Data excerpts:
---

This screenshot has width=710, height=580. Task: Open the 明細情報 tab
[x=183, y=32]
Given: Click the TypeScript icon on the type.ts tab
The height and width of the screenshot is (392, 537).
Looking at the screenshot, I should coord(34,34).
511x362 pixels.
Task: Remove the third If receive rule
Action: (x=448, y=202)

---

**Required action**
The records above need to be retyped exactly.

**Worked solution**
This screenshot has width=710, height=580. Task: Open the 明細情報 tab
[x=183, y=32]
Given: Click the TypeScript icon on the type.ts tab
The height and width of the screenshot is (392, 537).
Looking at the screenshot, I should coord(34,34).
511x362 pixels.
Task: Remove the third If receive rule
Action: (x=448, y=202)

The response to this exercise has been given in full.